Sebastian Bähr über die Lager Lipa und Kara Tepe

Von Sebastian Bähr

Für die Geflüchteten an Europas Grenzen beginnt das neue Jahr, wie das alte geendet hat - mit Kälte, Elend und Ungewissheit. Besonders im bosnischen Flüchtlingslager Lipa spitzt sich momentan die Lage zu. Die Internationale Organisation für Migration hatte den Ort eigentlich kurz vor Weihnachten geschlossen, weil er nicht winterfest war. Es gab weder ausreichend Strom, Wasser noch Heizwärme. Dann brach dazu noch ein Brand aus, der den Großteil der Infrastruktur zerstörte. Seitdem sitzen die rund 1400 Schutzsuchenden in Lipa fest - und frieren bei eisigen Temperaturen und Schnee. Die bosnische Armee wollte am Neujahrstag zwar Zelte aufstellen, doch mehr als die größte Not dürfte auch das nicht lindern.

Nicht weit entfernt nimmt auch im Flüchtlingslager Kara Tepe auf der griechischen Insel Lesbos das Elend seinen Lauf. Rund 7500 Menschen, darunter Kinder, Schwangere und Kranke, hausen hier unter menschenunwürdigen Bedingungen. Sie teilen sich Dixie-Klos, die bei Stürmen umfallen, und Duschen, von denen nur ein paar warmes Wasser haben. Regenmatsch, Suizidversuche, Krätze und Hoffnungslosigkeit bestimmen den Alltag. Kara Tepe sei noch schlimmer als das ehemalige, bei einem Großbrand zerstörte Lager Moria, warnen Hilfsorganisationen.

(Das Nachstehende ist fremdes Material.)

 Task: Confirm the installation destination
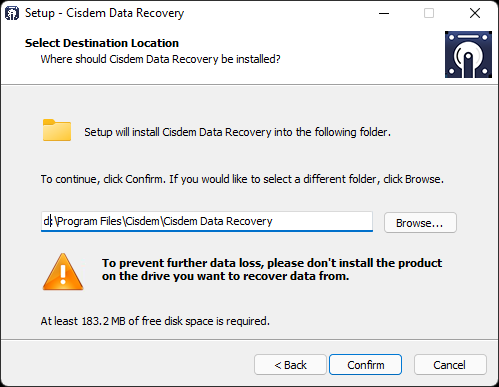click(365, 365)
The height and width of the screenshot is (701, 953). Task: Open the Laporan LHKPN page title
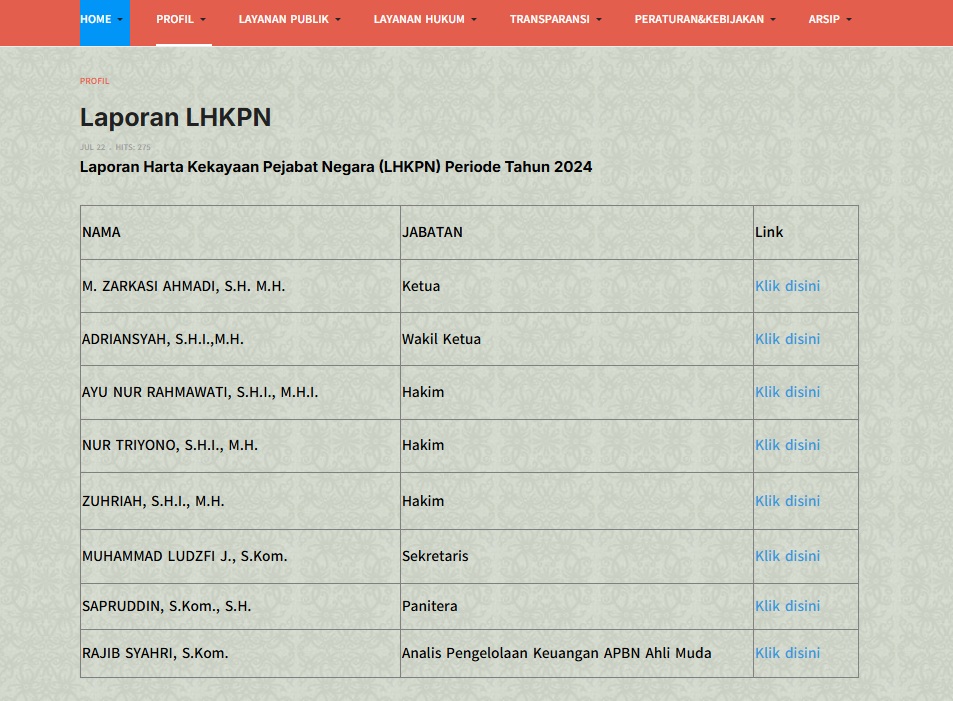click(x=175, y=117)
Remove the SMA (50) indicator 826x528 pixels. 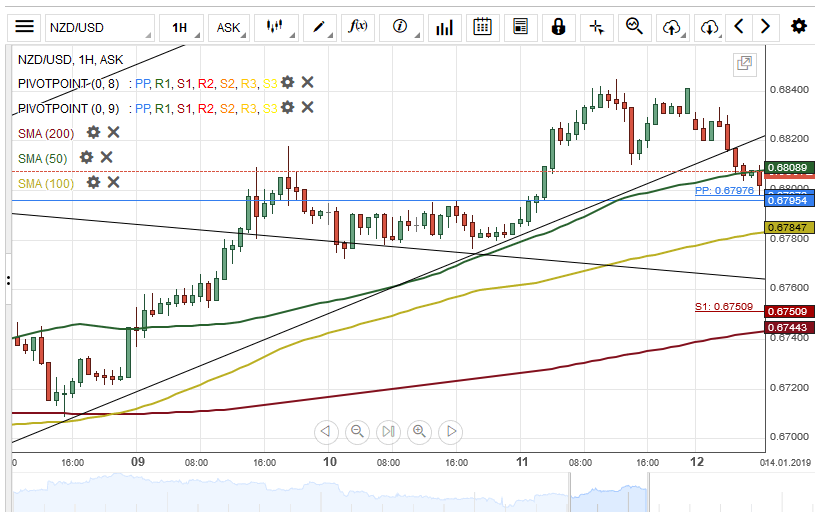click(x=107, y=157)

Der EU sind diese Hilfeschreie natürlich bewusst. Was man trotz der Krokodilstränen führender Politiker und der Propaganda des Staatenbundes nicht vergessen darf: Lipa und Kara Tepe sind absichtlich erzeugte Bilder - mit dem Ziel der Abschreckung weiterer Schutzsuchender. Das durch unterlassene Hilfeleistung geschaffene Elend und auch der Tod der dort untergebrachten Geflüchteten werden in Kauf genommen, um die Abschottung Europas aufrechtzuerhalten. Auch 2021 werden diese Zustände nicht von alleine verschwinden. Eine Chance auf Humanität gibt es nur durch breiten zivilgesellschaftlichen Widerstand.